As shown in Figure 2, be the theory diagram of url filtering of the present invention system, comprisescanning element 01,recognition unit 02,regular unit 03, matchingunit 04,internal storage location 05;
Scanningelement 01 is used to scan the message of receiving, and sends tomessage recognition unit 02, perhaps scans the URL information in the HTTP message, and above-mentioned URL information is sent to matchingunit 04; And the matching result that returns of the recognition result that returns according torecognition unit 02 and matchingunit 04, the message that clearance/filtration is received;
Recognition unit 02 is used to discern whether the message of receiving is the HTTP message, and recognition result is sent to scanningelement 01;
Rule unit 03 is used for according to user-defined URL list, the discernible URL rule file of generation system, and above-mentioned URL rule file is loaded intointernal storage location 05; And be used for the self-defining URL list of judges and whether change; And when above-mentioned user-defined URL changes; According to the user-defined URL list after changing, the discernible URL rule file of the system that regenerates is loaded into newly-generated URL rule file in theinternal storage location 05; And after loading completion, the notice matching unit uses new URL rule file to carry out the URL information matches;
Matchingunit 04; URL information in the URL information that is used for receiving and the URL rule file ofinternal storage location 05 is mated; And matching result sent to scanningelement 01; Perhaps when receiving the notice ofregular unit 03, use the URL rule file of new loading in theinternal storage location 05 to carry out the URL information matches, and old URL rule file in the deletioninternal storage location 05.

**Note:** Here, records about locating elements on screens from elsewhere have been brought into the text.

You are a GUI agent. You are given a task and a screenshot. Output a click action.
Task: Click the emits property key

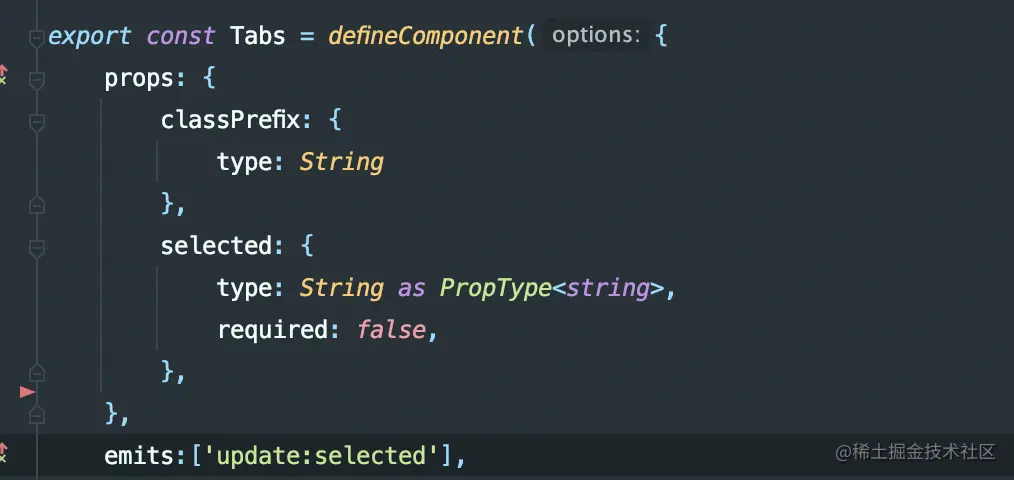point(140,457)
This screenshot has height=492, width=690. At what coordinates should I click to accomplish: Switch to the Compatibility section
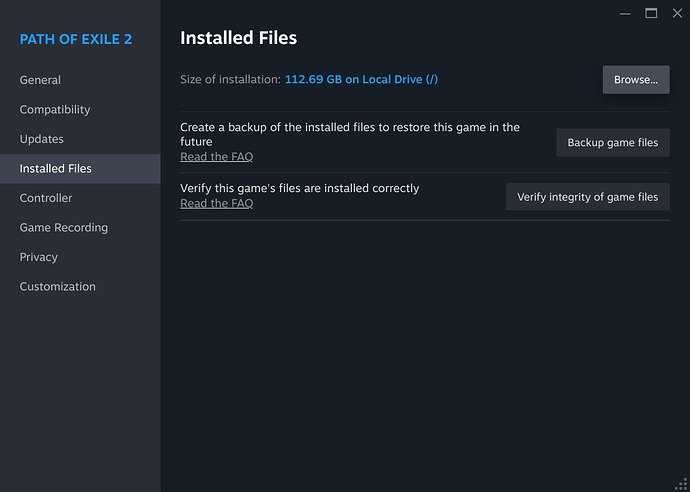click(55, 109)
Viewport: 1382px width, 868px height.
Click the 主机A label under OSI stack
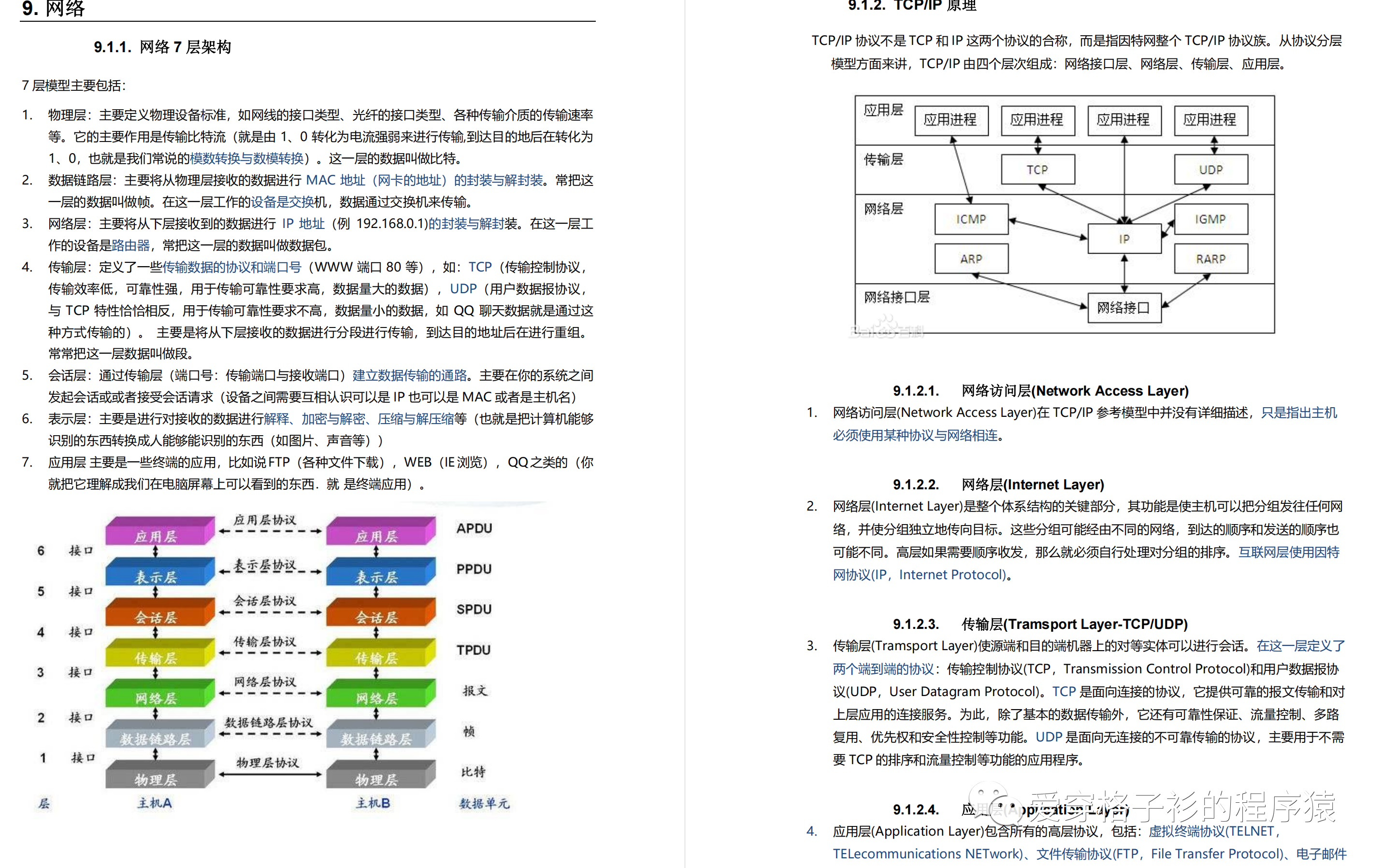(x=154, y=803)
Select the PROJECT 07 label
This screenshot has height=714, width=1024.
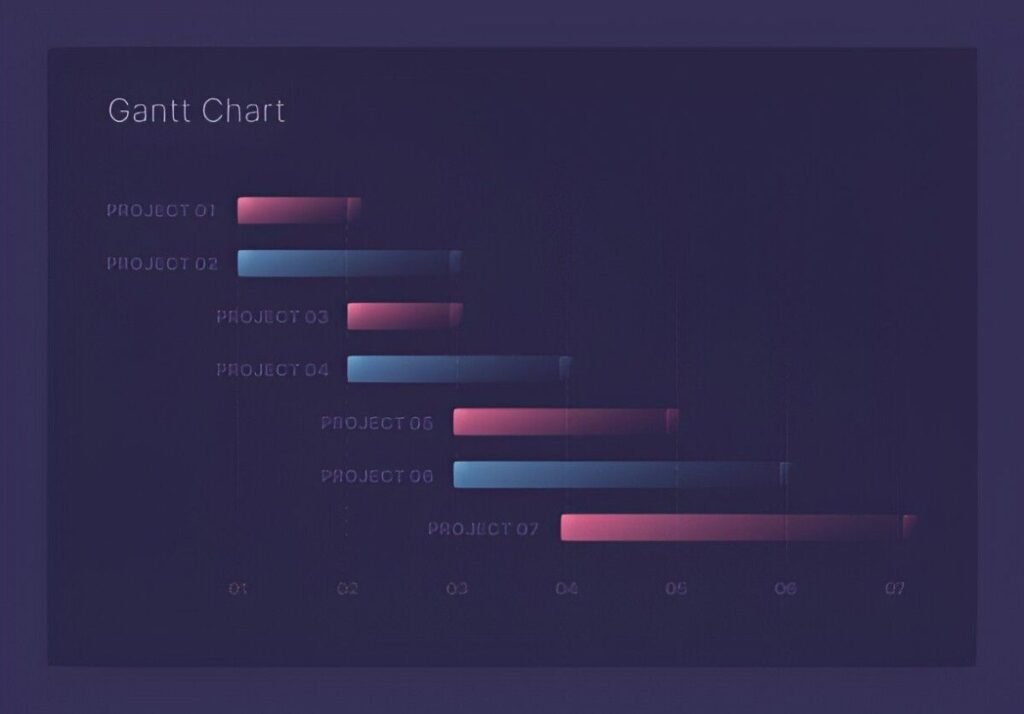pyautogui.click(x=483, y=528)
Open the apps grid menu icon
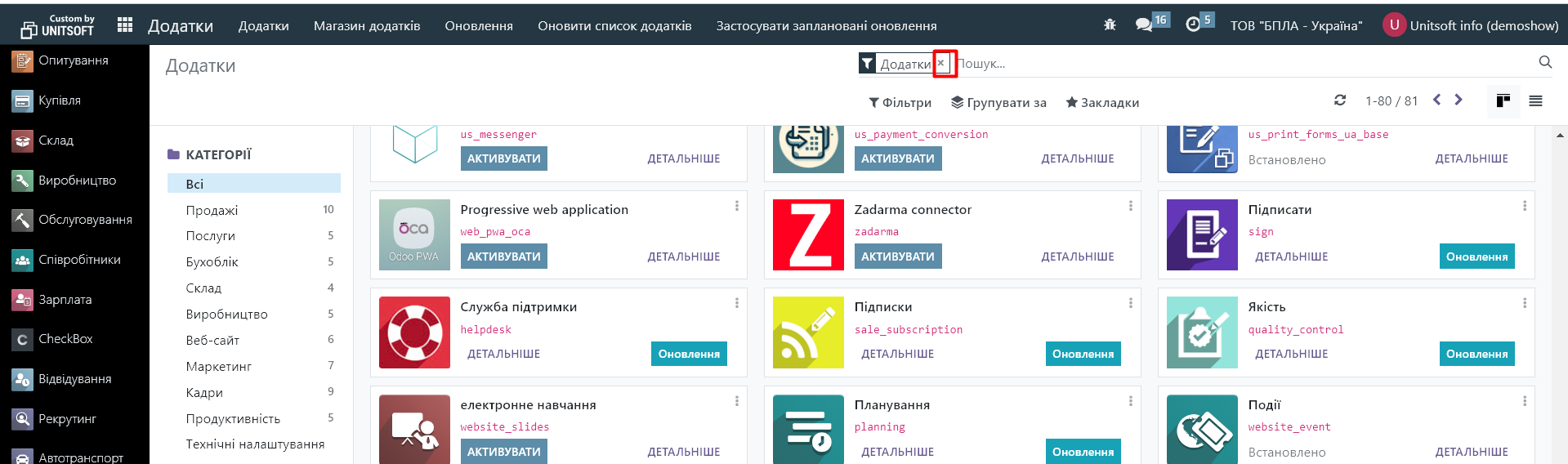1568x464 pixels. (x=125, y=25)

As shown in Figure 3; Be gateway theory diagram of the present invention, comprise url filtering system shown in Figure 2, the url filtering system comprisesscanning element 01,recognition unit 02,regular unit 03, matchingunit 04,internal storage location 05; Each Elementary Function is no longer repeated referring to above-mentioned description to Fig. 2 here.
Above-mentioned explanation illustrates and has described the preferred embodiments of the present invention; But as previously mentioned; Be to be understood that the present invention is not limited to the form that this paper discloses, should do not regard eliminating as, and can be used for various other combinations, modification and environment other embodiment; And can in invention contemplated scope described herein, change through the technology or the knowledge of above-mentioned instruction or association area.And change that those skilled in the art carried out and variation do not break away from the spirit and scope of the present invention, then all should be in the protection range of accompanying claims of the present invention.